(Listed entries Opens)

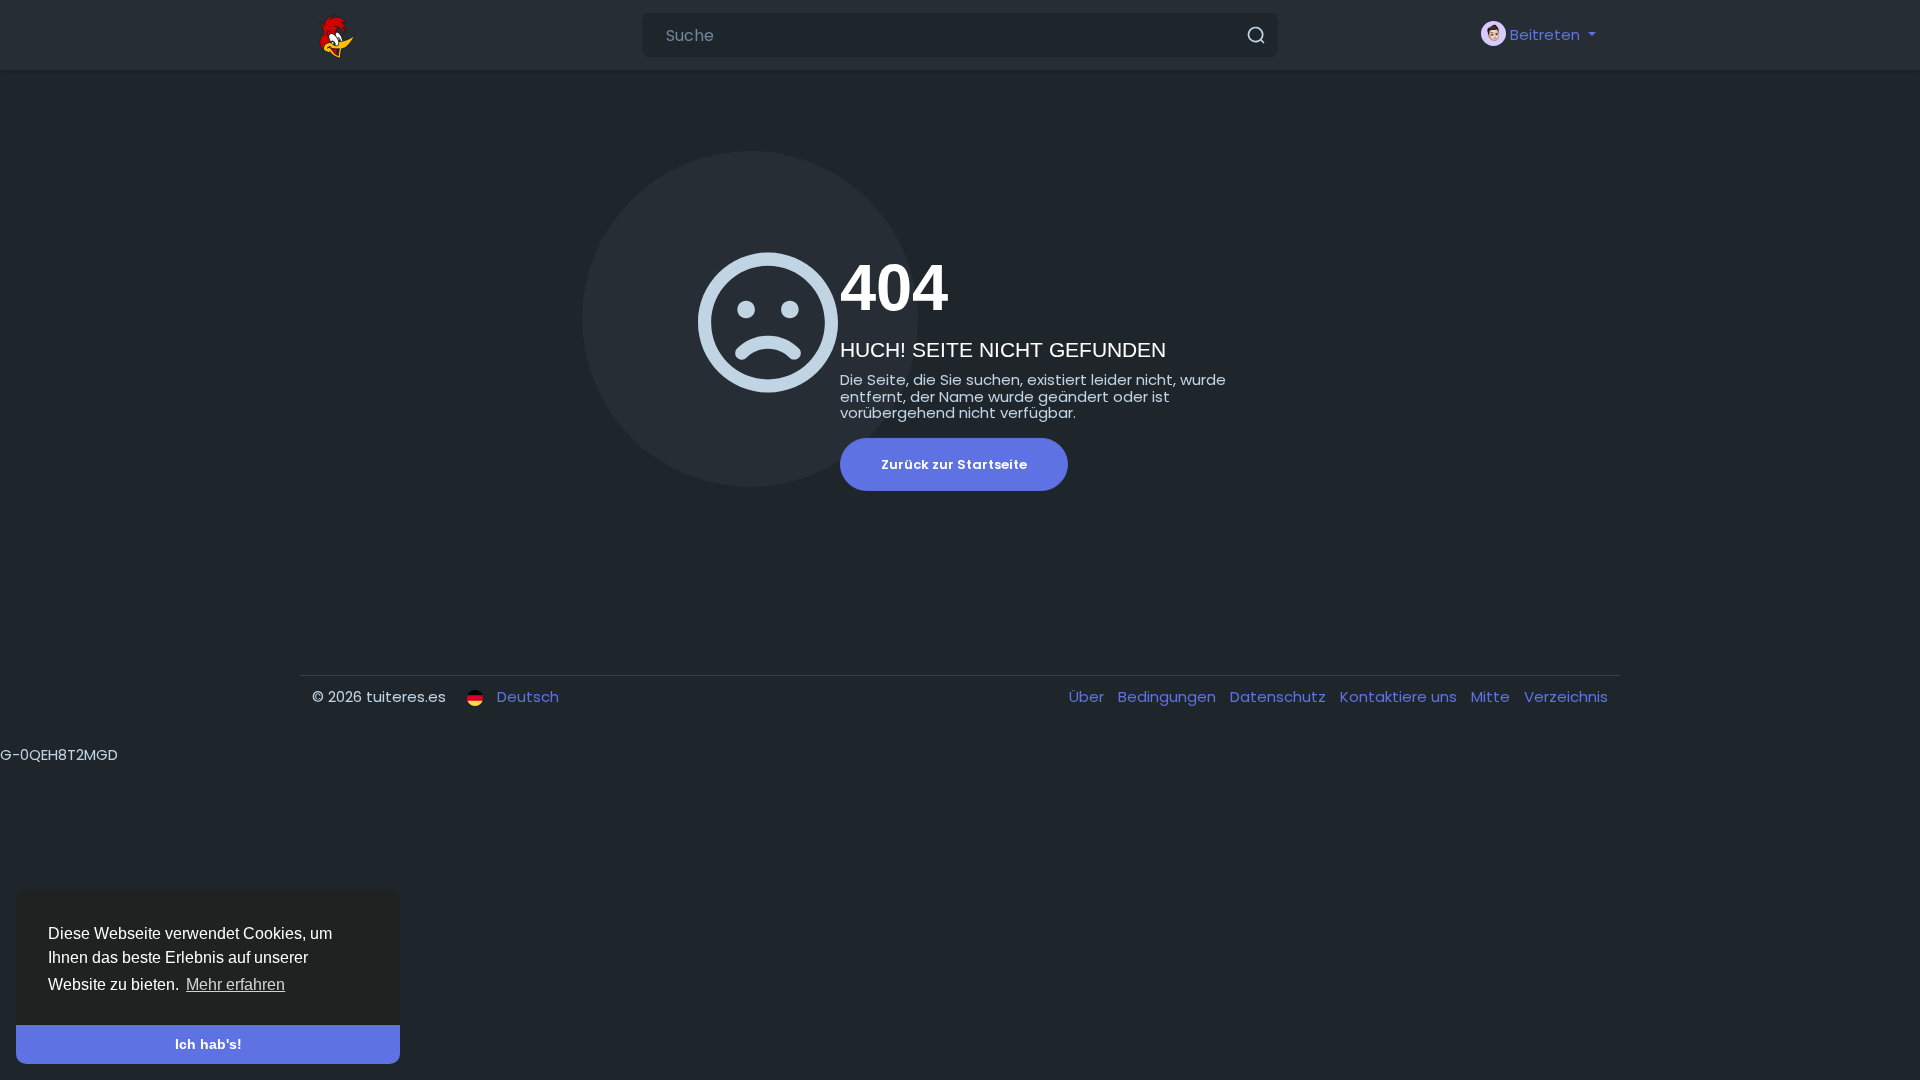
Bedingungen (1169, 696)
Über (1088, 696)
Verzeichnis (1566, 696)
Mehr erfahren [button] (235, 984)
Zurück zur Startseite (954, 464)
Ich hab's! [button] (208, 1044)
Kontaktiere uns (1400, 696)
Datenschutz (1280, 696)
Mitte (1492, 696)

(Listed entries Closes)

Description of the task: From the line containing "Mehr erfahren [button] (235, 984)" to the final line of the data above, transcribe every line exactly and nothing more.

Finished exercise:
Mehr erfahren [button] (235, 984)
Zurück zur Startseite (954, 464)
Ich hab's! [button] (208, 1044)
Kontaktiere uns (1400, 696)
Datenschutz (1280, 696)
Mitte (1492, 696)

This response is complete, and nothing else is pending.